Dataset records:

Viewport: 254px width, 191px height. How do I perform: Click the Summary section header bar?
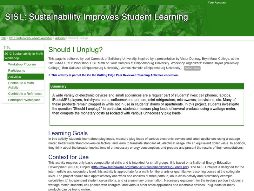pyautogui.click(x=59, y=87)
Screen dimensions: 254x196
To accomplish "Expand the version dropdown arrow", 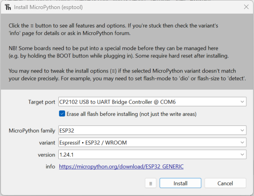I will coord(242,154).
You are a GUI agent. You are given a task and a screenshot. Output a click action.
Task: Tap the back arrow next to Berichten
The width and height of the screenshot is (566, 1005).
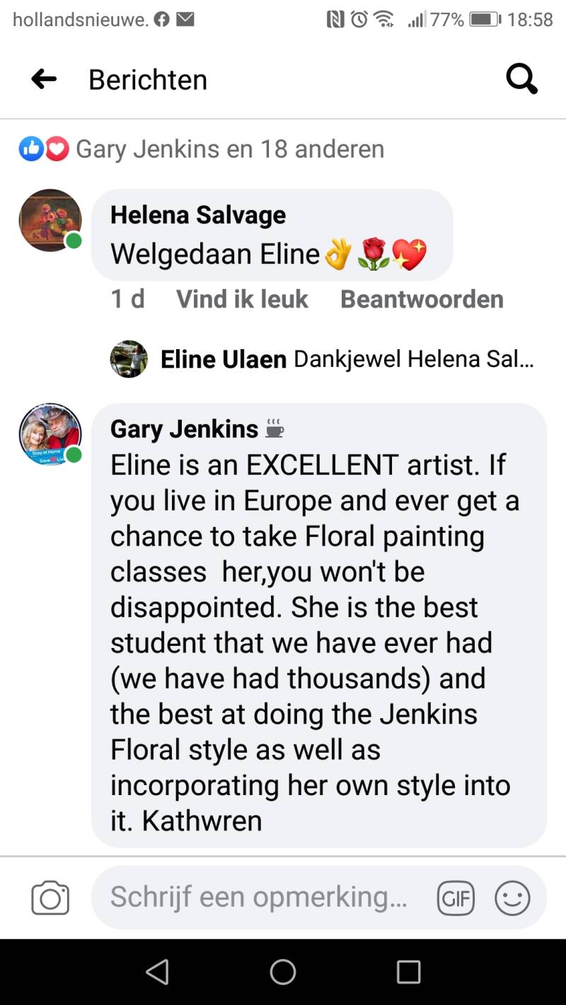coord(44,79)
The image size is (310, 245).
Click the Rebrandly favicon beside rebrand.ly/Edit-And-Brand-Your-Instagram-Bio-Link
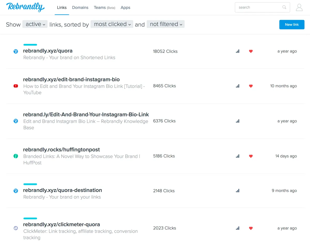click(16, 121)
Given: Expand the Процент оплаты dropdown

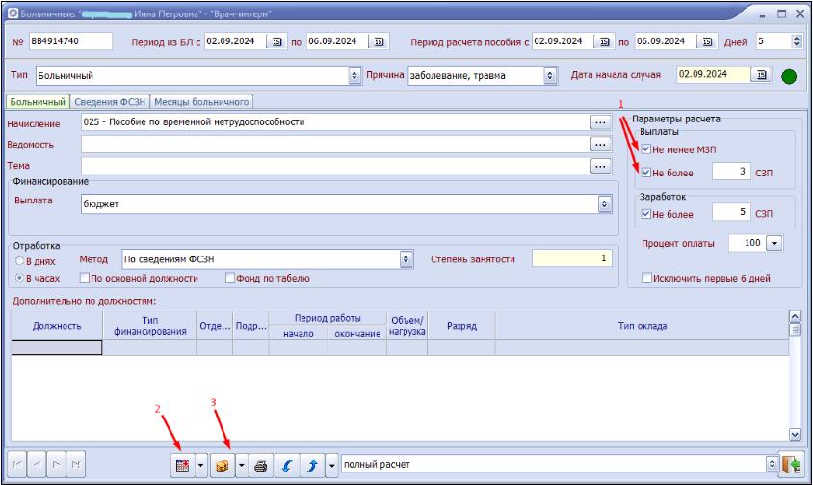Looking at the screenshot, I should point(774,243).
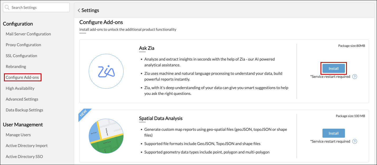This screenshot has width=377, height=165.
Task: Click the Spatial Data Analysis map image
Action: 106,137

• WHAT YOU ARE ASKED TO DO:
Reproduce exactly, and only, the lines that begin at the one containing "Click the Rebrandly" and end with the final line of the data, both included, while omitting every picture.

• FINAL ANSWER:
Click the Rebrandly favicon beside rebrand.ly/Edit-And-Brand-Your-Instagram-Bio-Link
click(16, 121)
Given: Expand the Процент оплаты dropdown

Looking at the screenshot, I should point(774,243).
This screenshot has width=377, height=165.
Task: Click the Spatial Data Analysis map image
Action: 106,137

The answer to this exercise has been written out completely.